The contention is untenable. In People v. Blanchett, 33 Ill.2d 527, this court held that the elements of time and place in an indictment or information are “subsidiary matters” which are separate and distinct from the substantive matter of stating the nature and elements of the offense charged. This court concluded that the sufficiency of an indictment or information may not be determined by whether the charge stated as definitely as could be done the time and place of an alleged offense. (See also People v. Schmidt, 10 Ill.2d 221; People v. Griffin, 36 Ill.2d 430.) The indictment here fixed the crime alleged at a time before the return of the indictment and within the applicable statute of limitations period. This was sufficient. (See People v. Day, 404 Ill. 268; People v. Taylor, 391 Ill. 11.) Furthermore, if the single theft charged consists not of a single act, but of a series of successive takings pursuant to a single criminal intent and scheme, it may not be possible, nor is it necessary, to indicate with any more certainty than has already been done when the offense was committed. See Ker v. People, 110 Ill. 627.

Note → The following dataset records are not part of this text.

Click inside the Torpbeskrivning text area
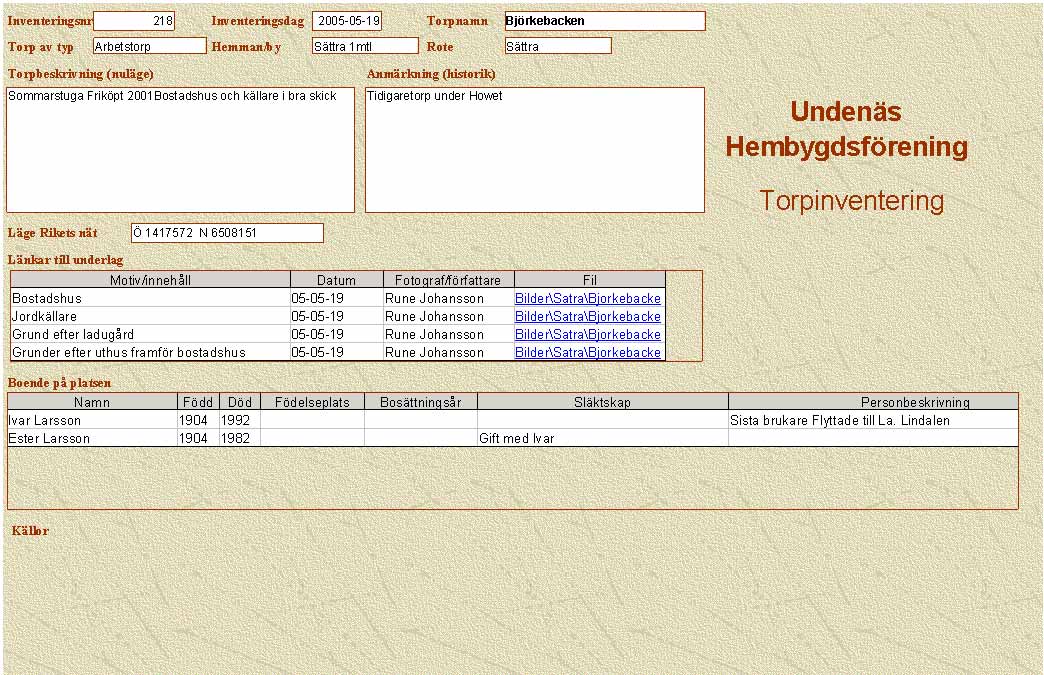The height and width of the screenshot is (675, 1044). [x=180, y=150]
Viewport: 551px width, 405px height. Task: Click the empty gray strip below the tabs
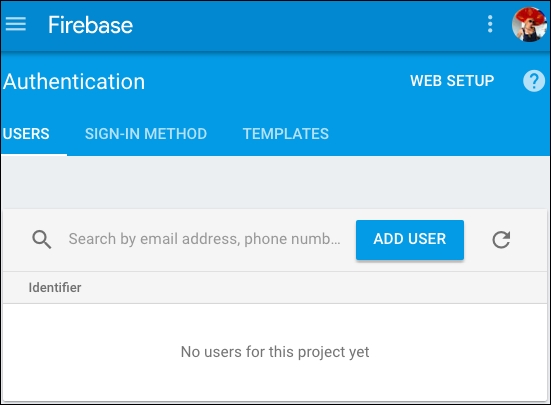275,182
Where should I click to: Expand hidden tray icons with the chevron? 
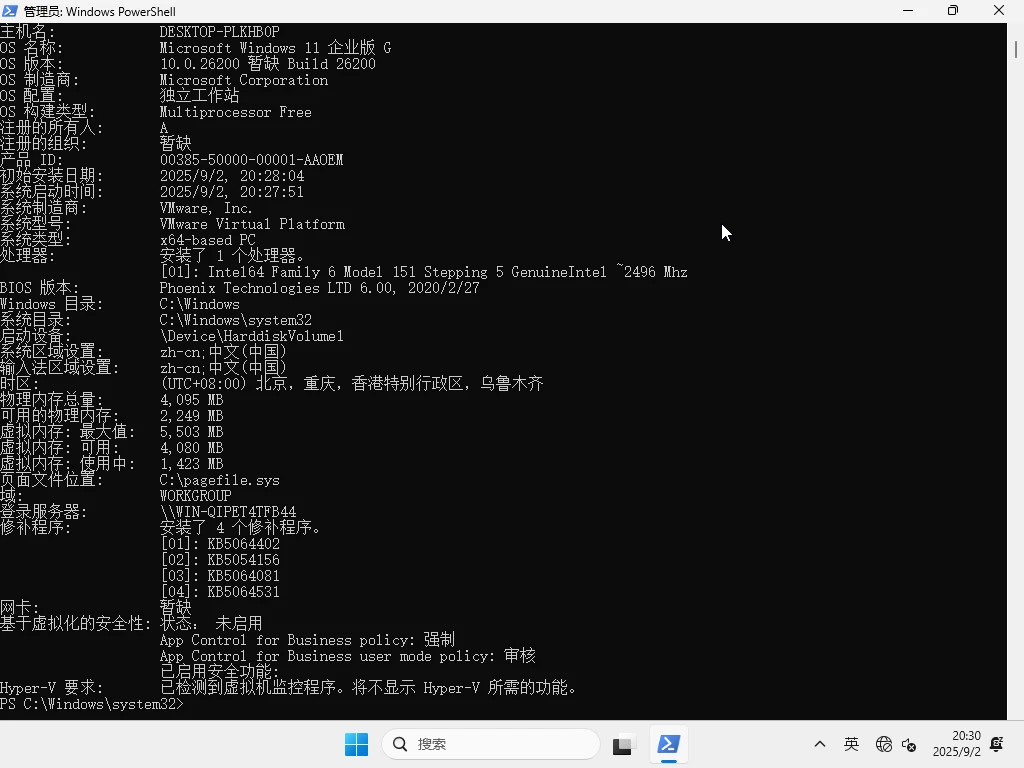[819, 744]
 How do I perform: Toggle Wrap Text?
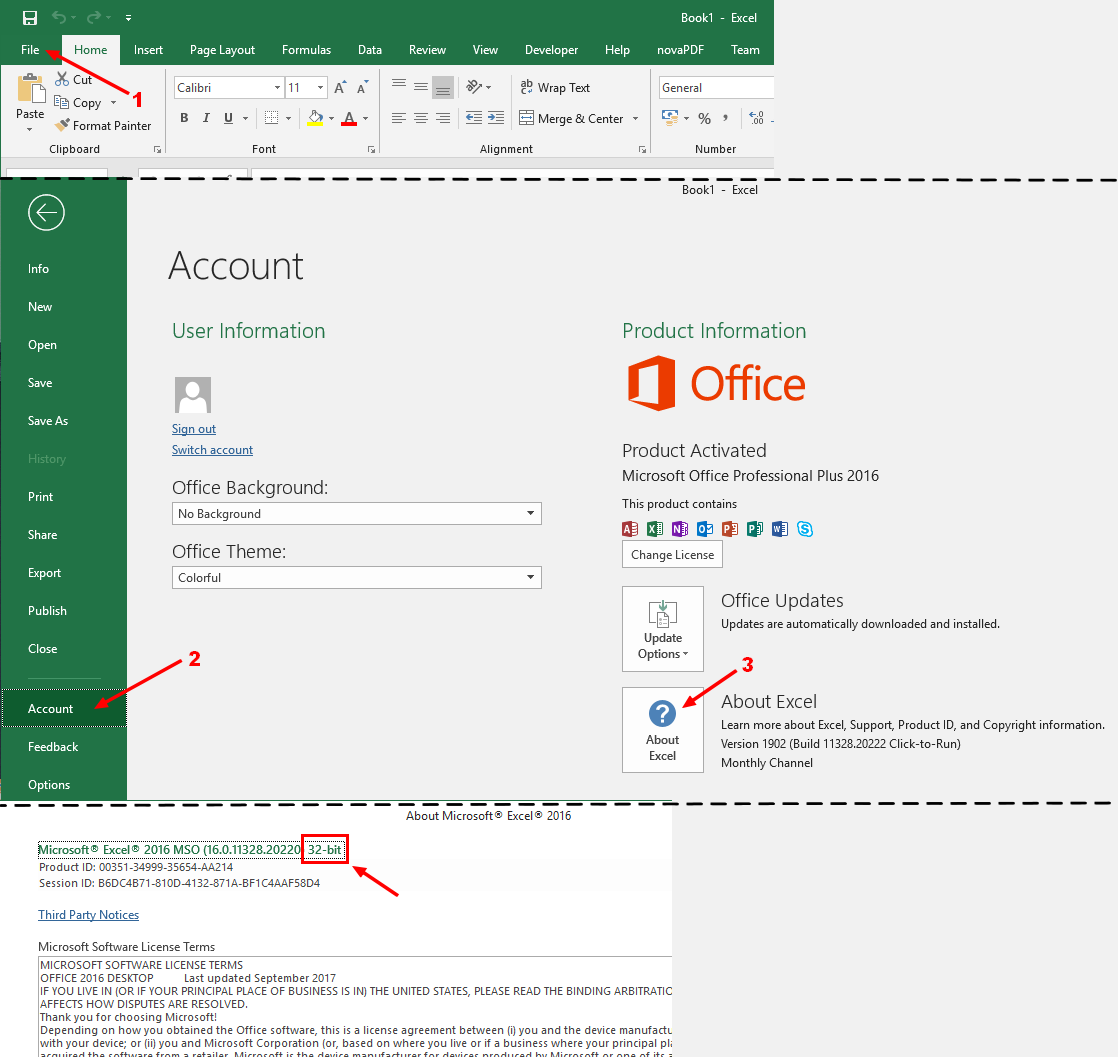(555, 88)
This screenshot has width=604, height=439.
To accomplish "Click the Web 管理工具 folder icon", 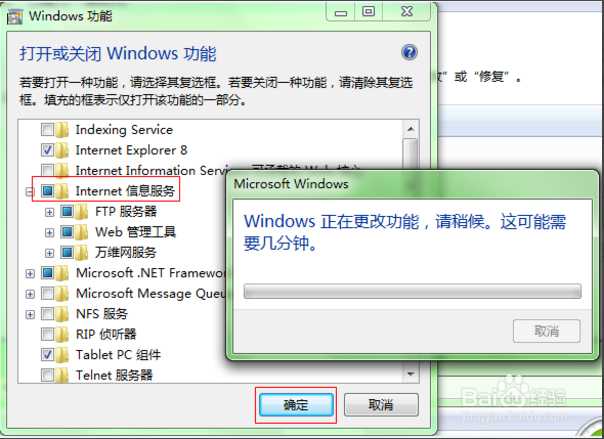I will (x=81, y=232).
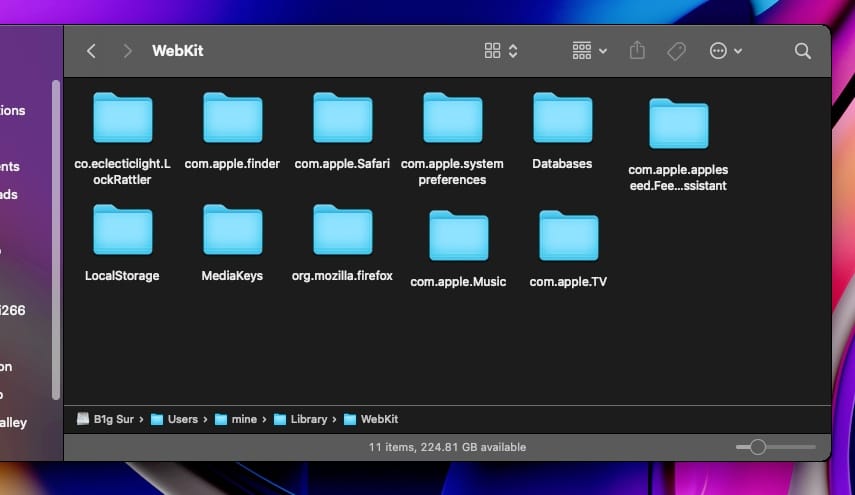Click the forward navigation arrow
855x495 pixels.
[x=127, y=51]
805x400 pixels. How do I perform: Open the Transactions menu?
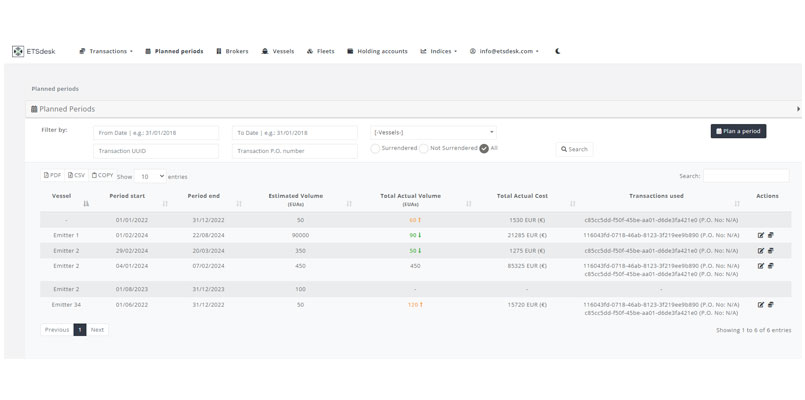click(x=107, y=51)
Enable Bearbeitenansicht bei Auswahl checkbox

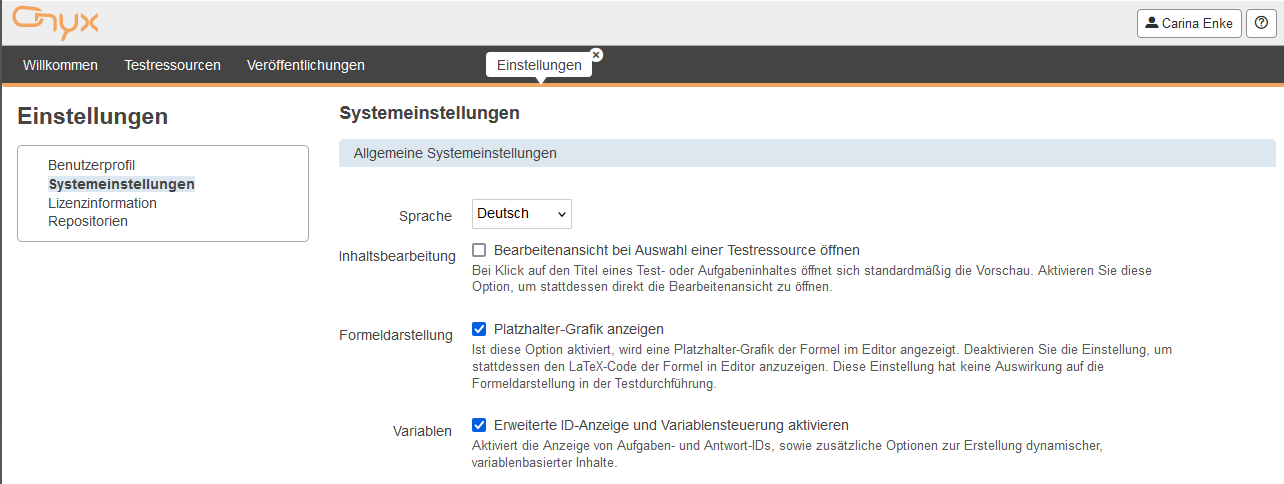(x=479, y=250)
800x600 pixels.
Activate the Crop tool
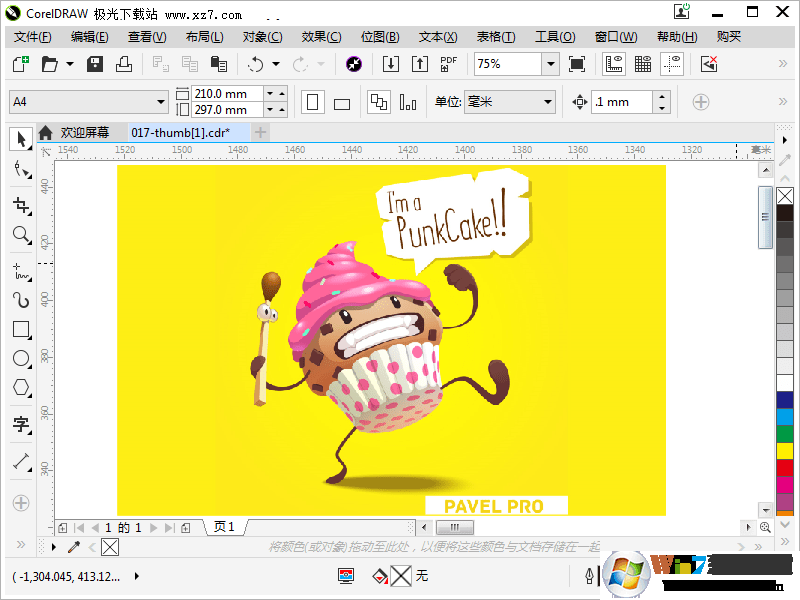pyautogui.click(x=20, y=203)
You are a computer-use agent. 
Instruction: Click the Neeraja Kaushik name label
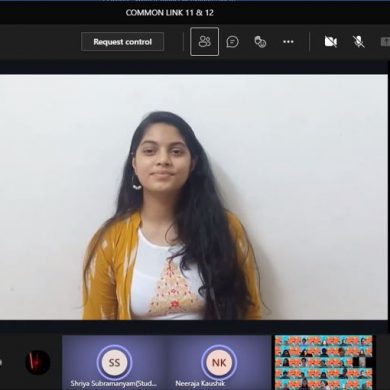pyautogui.click(x=200, y=384)
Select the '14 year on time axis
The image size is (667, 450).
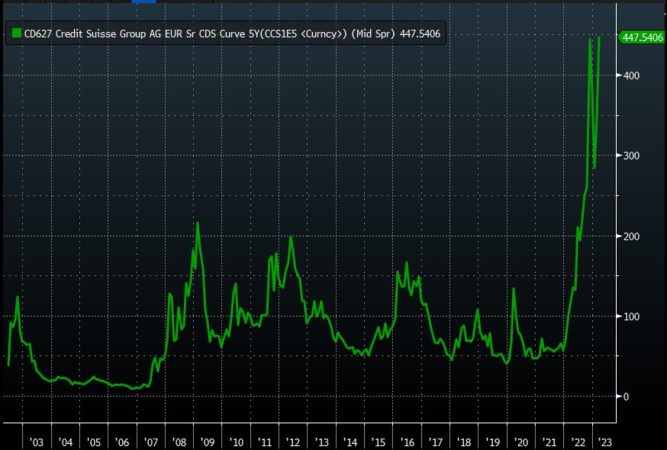click(351, 441)
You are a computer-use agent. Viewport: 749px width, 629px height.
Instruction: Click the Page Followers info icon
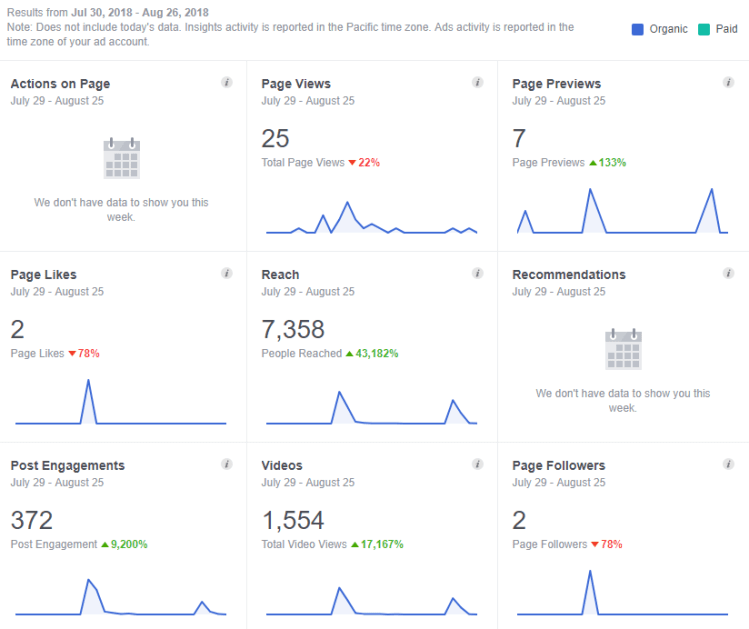pos(729,464)
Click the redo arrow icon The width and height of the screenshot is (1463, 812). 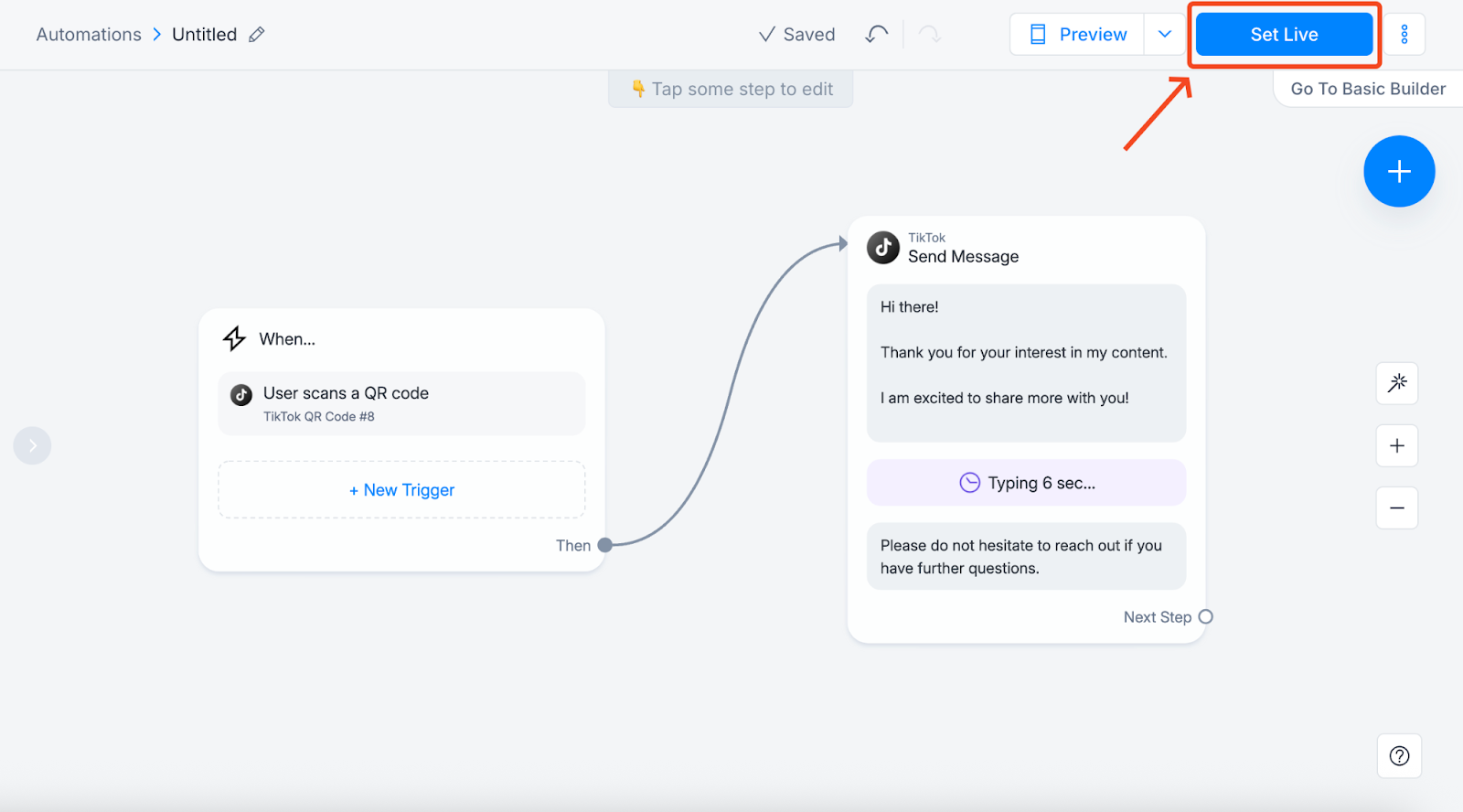pos(929,35)
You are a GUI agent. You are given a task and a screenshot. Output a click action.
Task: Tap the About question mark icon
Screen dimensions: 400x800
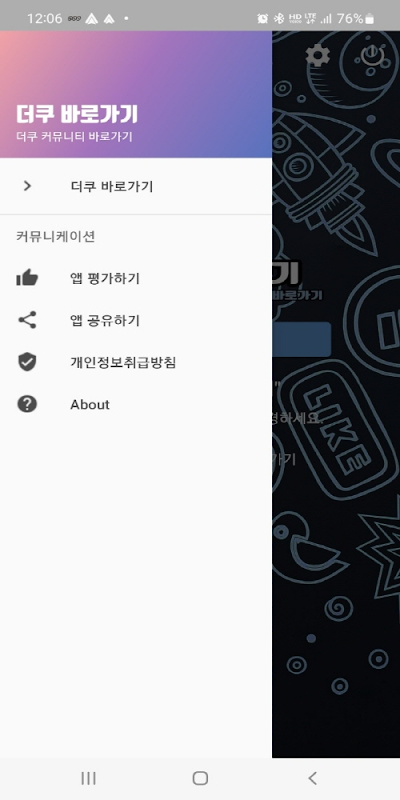coord(27,404)
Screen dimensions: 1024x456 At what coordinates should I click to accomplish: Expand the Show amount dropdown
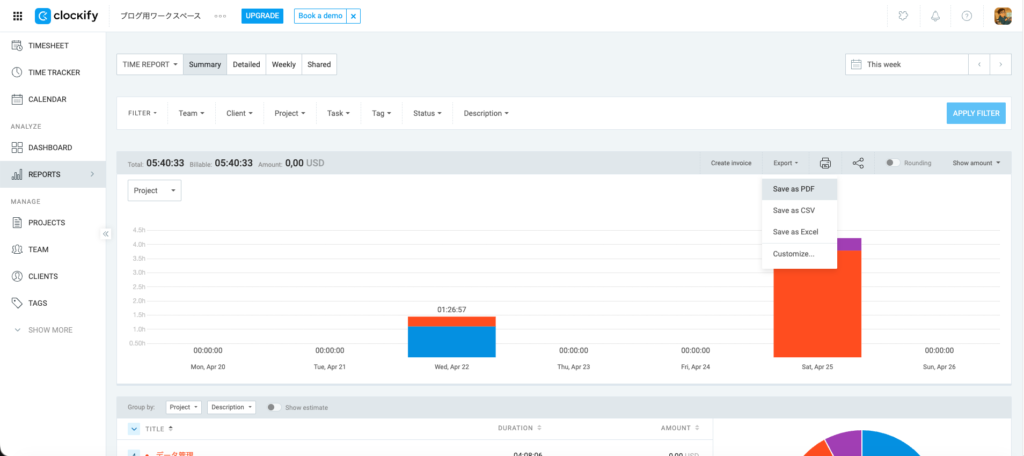(976, 163)
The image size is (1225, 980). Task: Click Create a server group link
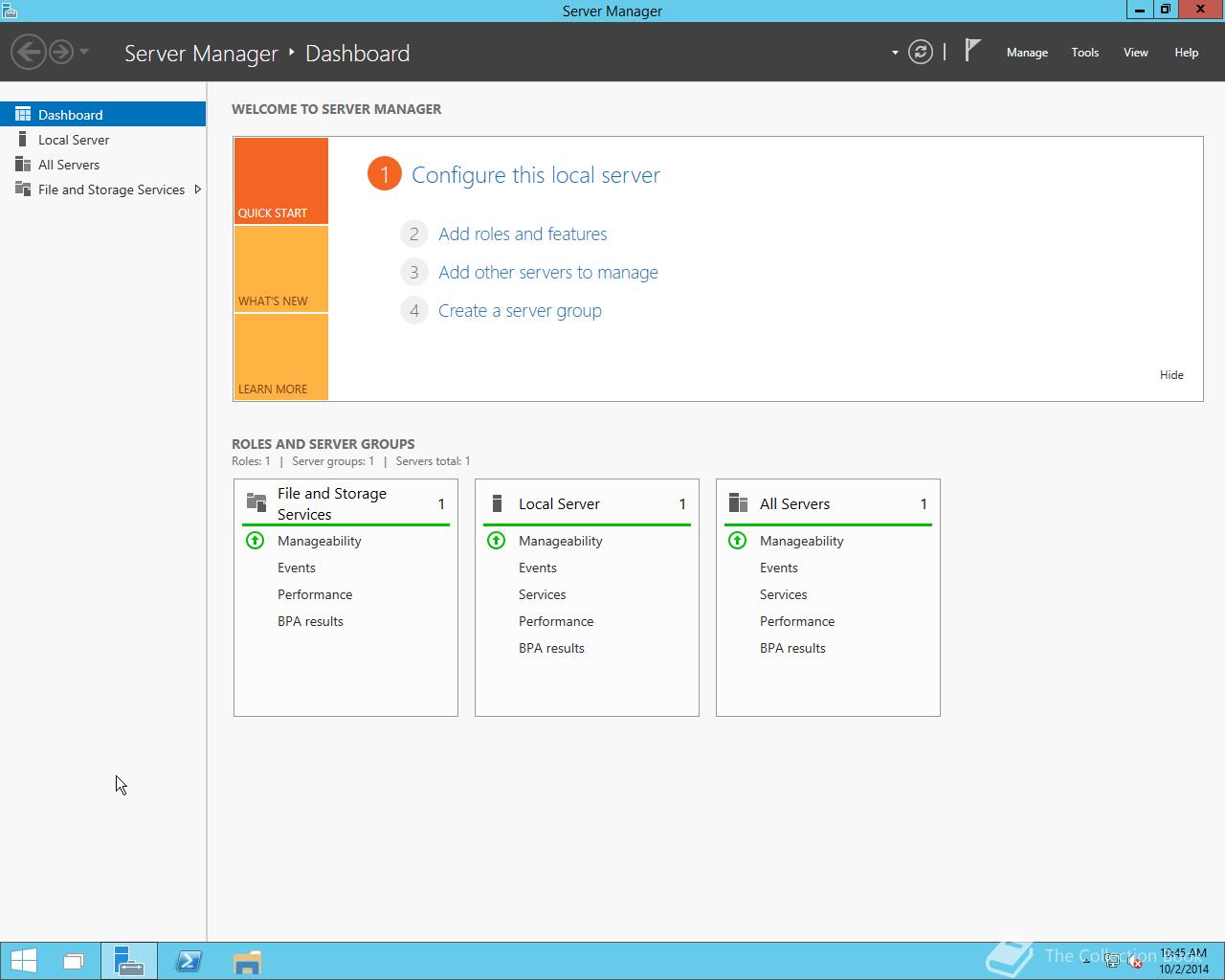(x=520, y=311)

An examination of the indictment discloses that the indictment is not vague as to the number of offenses committed, nor is it duplicitous as the defendant contends. Al*260leging that defendant “committed the offense of THEFT,” the indictment expressly and unambiguously charges the defendant with a single offense.

The defendant could have sought more particular averments as to whether the offense charged here consisted of a single act or a series of successive takings, and as to the question of the time of the offense, assuming this could be furnished, by moving for a bill of particulars. The office of a bill of particulars is to provide more specificity of detail to supplement a sufficient indictment so as to enable an accused better to understand the nature of the charge against him or better to prepare his defense.

The defendant invokes People v. Griffin, 36 Ill.2d 430, but our holding in that case was based on a criminal complaint of reckless driving which does not resemble the indictment here. In Griffin the defendant was charged with having driven a vehicle “with a willful and wanton disregard for the safety of persons or property.” There was nothing in the complaint to reveal the specific act of driving misconduct the prosecution would seek to prove. This court held that the defendant was entitled to notice of the particular acts relied on by the prosecution to sustain a charge of reckless driving so that he might know the “nature and elements” of the offense and be protected against double jeopardy. The indictment here particularly charges the defendant with the “theft” of $21,513.04, the property of a named owner and alleges that the theft occurred at the owner’s offices, the address of which is set forth. The charge has adequate specificity and is clearly distinguishable from the complaint in Griffin.

We deem that the present indictment is sufficient to satisfy the constitutional and substantive statutory requirements. The judgment of the appellate court is affirmed, ánd the cause is remanded to the circuit court of LaSalle County for further proceedings in accordance with the views expressed herein.

Judgment affirmed and cause remanded.